The increase in collecting and assessing aggregate public and private information by China’s police force to analyze past crime and forecast future criminal activity is part of the government’s mission to promote social stability by converting intelligence-led policing (i.e. effectively using information) into informatization (i.e. using information technologies) of policing. The increase in employment of big data through the police geographical information system (PGIS) is within China’s promise to better coordinate information resources across departments and regions to transform analysis of past crime patterns and trends into automated prevention and suppression of crime. PGIS was first introduced in 1970s and was originally used for internal government management and research institutions for city surveying and planning. Since the mid-1990s PGIS has been introduced into the Chinese public security industry to empower law enforcement by promoting police collaboration and resource sharing. The current applications of PGIS are still contained within the stages of public map services, spatial queries, and hot spot mapping. Its application in crime trajectory analysis and prediction is still in the exploratory stage; however, the promotion of informatization of policing has encouraged cloud-based upgrades to PGIS design, fusion of multi-source spatiotemporal data, and developments to police spatiotemporal big data analysis and visualization.

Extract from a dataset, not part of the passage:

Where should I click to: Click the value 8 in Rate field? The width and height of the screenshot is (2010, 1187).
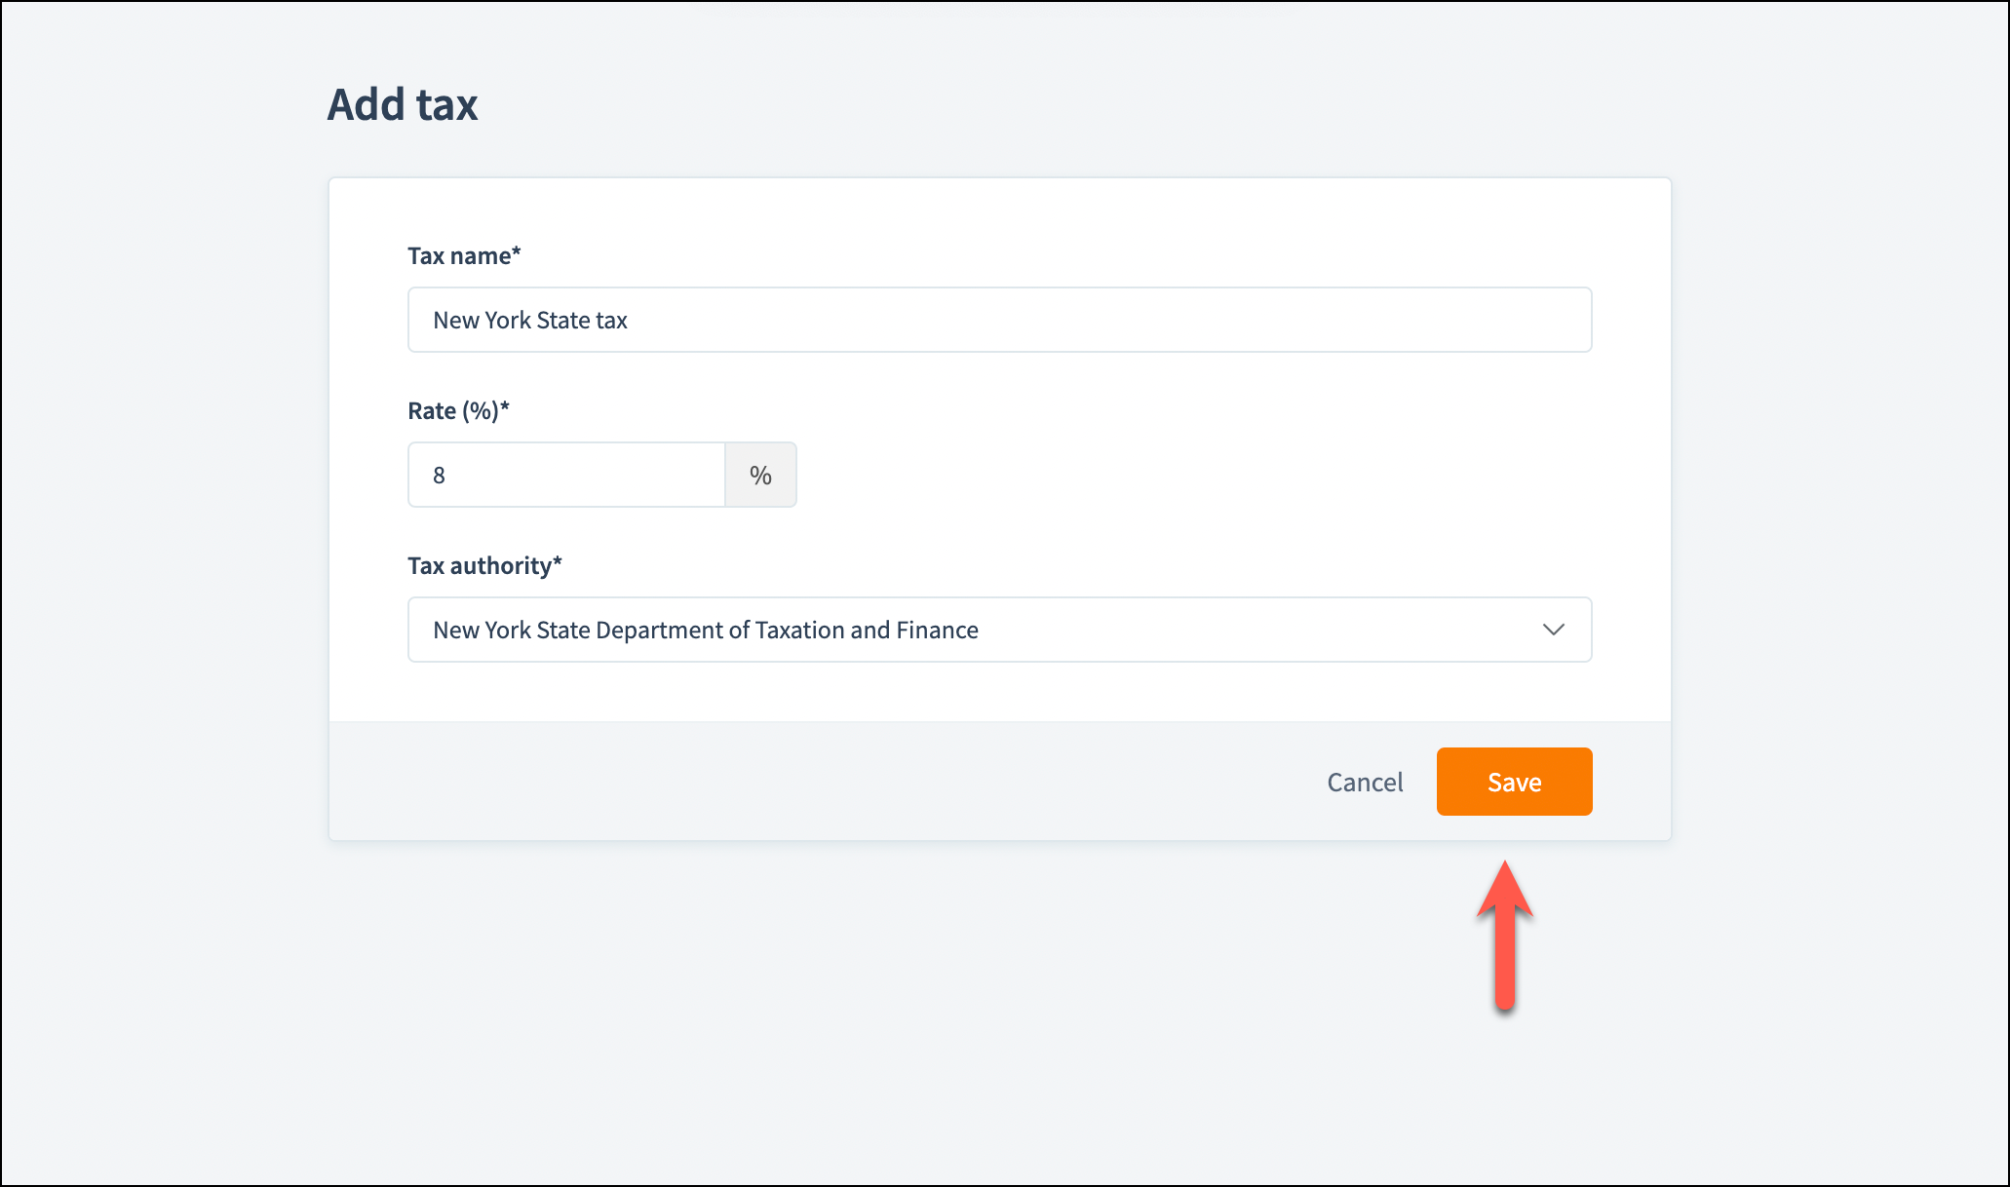pyautogui.click(x=440, y=475)
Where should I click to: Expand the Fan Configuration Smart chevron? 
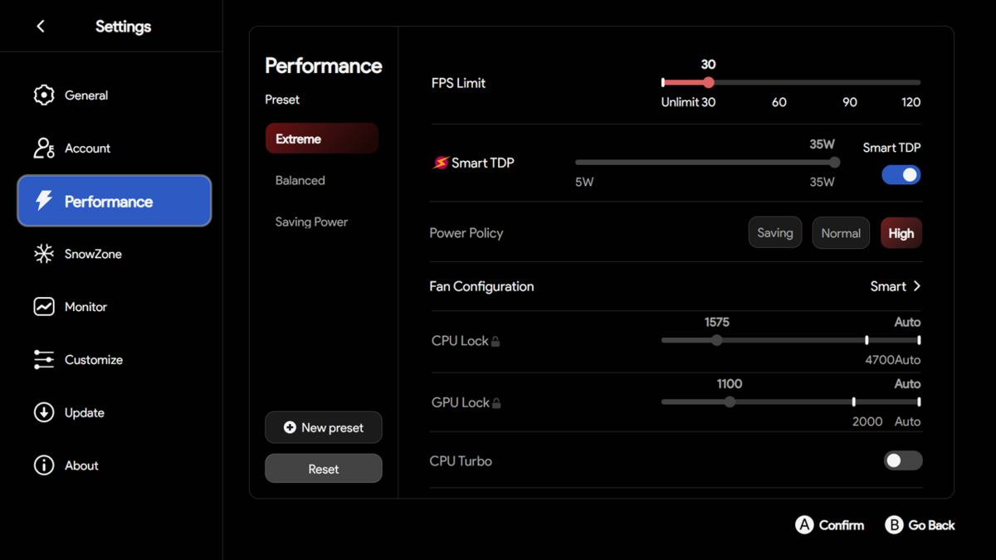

Although there is no nationwide police prediction program in China, local projects between 2015 and 2018 have also been undertaken in regions such as Zhejiang, Guangdong, Suzhou, and Xinjiang, that are either advertised as or are building blocks towards a predictive policing system.

Zhejiang and Guangdong had established prediction and prevention of telecommunication fraud through the real-time collection and surveillance of suspicious online or telecommunication activities and the collaboration with private companies such as the Alibaba Group for the identification of potential suspects. The predictive policing and crime prevention operation involves forewarning to specific victims, with 9,120 warning calls being made in 2018 by the Zhongshan police force along with direct interception of over 13,000 telephone calls and over 30,000 text messages in 2017.

Substance-related crime is also investigated in Guangdong, specifically the Zhongshan police force who were the first city in 2017 to utilize wastewater analysis and data models that included water and electricity usage to locate hotspots for drug crime. This method led to the arrest of 341 suspects in 45 different criminal investigations by 2019.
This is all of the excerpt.